• **Supplied material**
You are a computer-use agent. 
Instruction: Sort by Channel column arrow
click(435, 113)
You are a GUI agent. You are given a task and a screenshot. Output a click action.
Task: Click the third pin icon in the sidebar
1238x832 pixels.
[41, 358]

• **What needs to be done**
Render the lines as a numbered list, beginning at the line that contains "You are a GUI" and continuing through the end of the items. Leave out any blank lines.

• **Answer in full**
1. You are a GUI agent. You are given a task and a screenshot. Output a click action.
2. Task: Click the third pin icon in the sidebar
3. 1238x832 pixels.
4. [41, 358]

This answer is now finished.